Megumis Film Fujiko triumphiert mit zwei Festivalpreisen und setzt neue Maßstäbe
Silvester SeipMegumis Film Fujiko triumphiert mit zwei Festivalpreisen und setzt neue Maßstäbe
Die japanische Schauspielerin und Produzentin Megumi sorgt mit ihrem neuesten Projekt Fujiko für Furore in der Filmbranche. Das Drama, in dem sie nicht nur die Hauptrolle spielt, sondern das sie auch produzierte, brachte ihr kürzlich zwei bedeutende Preise beim 28. Far East Film Festival in Udine ein. In einer Branche, in der nur wenige Künstler beide Rollen vereinen, hebt sich ihre Arbeit damit deutlich ab.
Megumis Karriere umfasst erfolgreiche Serien wie The Naked Director und Badly in Love, doch ihr Schritt in die Produktion markiert eine mutige neue Richtung. Gleichzeitig bereitet sie sich auf drei anstehende Schauspielrollen vor, während sie hinter den Kulissen zwei weitere Projekte entwickelt.

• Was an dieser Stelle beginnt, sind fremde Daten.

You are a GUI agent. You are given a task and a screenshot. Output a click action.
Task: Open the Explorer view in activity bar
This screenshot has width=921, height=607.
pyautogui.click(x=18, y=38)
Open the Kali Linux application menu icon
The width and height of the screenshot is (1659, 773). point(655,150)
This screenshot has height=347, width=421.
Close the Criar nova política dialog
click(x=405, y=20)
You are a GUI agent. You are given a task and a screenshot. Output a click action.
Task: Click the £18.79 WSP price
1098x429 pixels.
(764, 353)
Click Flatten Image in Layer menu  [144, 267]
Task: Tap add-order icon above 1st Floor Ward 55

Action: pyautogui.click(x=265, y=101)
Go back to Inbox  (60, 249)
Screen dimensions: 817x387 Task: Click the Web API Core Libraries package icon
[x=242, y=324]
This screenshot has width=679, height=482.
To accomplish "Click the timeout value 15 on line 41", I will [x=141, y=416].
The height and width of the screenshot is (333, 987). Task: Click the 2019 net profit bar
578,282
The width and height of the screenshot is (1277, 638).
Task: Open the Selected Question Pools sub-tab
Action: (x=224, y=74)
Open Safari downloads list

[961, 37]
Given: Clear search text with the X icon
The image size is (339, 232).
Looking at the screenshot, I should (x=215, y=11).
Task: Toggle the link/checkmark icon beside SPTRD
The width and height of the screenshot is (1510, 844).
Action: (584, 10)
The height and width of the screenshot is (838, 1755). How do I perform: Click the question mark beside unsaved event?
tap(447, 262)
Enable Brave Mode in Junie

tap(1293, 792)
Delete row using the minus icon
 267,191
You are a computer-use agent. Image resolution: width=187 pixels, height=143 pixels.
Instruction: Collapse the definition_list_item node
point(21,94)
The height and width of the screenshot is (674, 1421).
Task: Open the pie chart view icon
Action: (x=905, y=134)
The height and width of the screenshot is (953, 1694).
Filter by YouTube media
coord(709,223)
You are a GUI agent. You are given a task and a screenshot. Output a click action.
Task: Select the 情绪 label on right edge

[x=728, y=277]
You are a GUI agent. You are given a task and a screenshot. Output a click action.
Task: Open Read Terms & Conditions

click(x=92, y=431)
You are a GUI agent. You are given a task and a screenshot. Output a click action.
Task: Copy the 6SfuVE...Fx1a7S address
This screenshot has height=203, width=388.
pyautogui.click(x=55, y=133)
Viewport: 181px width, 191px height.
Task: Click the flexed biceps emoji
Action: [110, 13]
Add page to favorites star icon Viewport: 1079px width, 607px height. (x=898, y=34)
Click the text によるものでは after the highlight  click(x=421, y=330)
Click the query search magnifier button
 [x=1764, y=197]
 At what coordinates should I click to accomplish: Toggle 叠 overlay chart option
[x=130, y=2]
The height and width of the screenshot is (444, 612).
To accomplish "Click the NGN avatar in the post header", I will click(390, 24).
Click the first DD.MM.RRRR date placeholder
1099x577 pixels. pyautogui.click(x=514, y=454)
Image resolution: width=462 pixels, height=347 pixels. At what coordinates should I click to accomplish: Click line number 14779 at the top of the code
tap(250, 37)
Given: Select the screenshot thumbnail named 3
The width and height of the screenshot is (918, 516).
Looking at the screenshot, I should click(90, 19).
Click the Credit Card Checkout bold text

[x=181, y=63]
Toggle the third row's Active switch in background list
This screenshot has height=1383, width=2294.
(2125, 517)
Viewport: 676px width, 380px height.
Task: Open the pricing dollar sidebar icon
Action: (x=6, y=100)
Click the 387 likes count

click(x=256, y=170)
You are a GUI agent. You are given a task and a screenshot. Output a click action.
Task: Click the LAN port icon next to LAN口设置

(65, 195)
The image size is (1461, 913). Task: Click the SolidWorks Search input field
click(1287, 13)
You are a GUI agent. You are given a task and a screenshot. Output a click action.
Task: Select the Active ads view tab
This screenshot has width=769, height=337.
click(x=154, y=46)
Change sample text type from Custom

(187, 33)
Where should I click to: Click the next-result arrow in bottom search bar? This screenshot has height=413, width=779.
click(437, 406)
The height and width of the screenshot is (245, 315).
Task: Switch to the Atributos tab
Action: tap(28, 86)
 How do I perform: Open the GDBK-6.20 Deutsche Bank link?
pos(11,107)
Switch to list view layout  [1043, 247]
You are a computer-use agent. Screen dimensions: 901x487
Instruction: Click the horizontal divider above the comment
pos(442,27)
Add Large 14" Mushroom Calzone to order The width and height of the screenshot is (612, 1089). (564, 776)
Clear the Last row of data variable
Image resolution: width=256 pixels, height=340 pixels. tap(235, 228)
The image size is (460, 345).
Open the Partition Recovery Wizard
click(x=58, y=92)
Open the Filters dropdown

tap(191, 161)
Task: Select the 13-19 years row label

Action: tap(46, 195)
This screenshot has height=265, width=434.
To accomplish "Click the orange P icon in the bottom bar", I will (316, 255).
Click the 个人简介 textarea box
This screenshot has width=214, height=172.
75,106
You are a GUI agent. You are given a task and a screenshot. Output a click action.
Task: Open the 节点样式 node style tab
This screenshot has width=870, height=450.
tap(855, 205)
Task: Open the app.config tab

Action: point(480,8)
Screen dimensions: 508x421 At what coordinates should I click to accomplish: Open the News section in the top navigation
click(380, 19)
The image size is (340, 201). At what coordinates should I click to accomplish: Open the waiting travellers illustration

Erste Bekanntheit erlangte Megumi durch Filme wie The Blood of Wolves, One Night und die Netflix-Serie The Naked Director. Ihr Durchbruch gelang ihr mit Badly in Love, das Streaming-Rekorde brach und ihr einen mehrjährigen Content-Deal einbrachte. Als die Pandemie traditionelle Casting-Prozesse verlangsamte, entschied sie sich, ihre eigenen Chancen zu schaffen.
Vier Jahre widmete sie der Entwicklung von Fujiko, einem Drama, das von ihrer eigenen Familiengeschichte inspiriert ist. Der Film erzählt die Geschichte einer alleinerziehenden Mutter in den 1970er- und 1980er-Jahren in Shizuoka, die um ihre persönliche Freiheit kämpft. Megumi wollte mit der Geschichte japanische Frauen ermächtigen – eine Mission, die das Projekt von Anfang an prägte.
Beim diesjährigen Far East Film Festival gewann Fujiko den Golden Mulberry Publikumspreis. Zudem erhielt sie die Black Dragon-Auszeichnung der Pressejury, was den kritischen Erfolg des Films unterstrich. Neben ihrer Schauspielkarriere produziert sie derzeit zwei noch unbetitelte Werke, darunter eines, das von den schwierigsten Momenten ihres eigenen Lebens handelt.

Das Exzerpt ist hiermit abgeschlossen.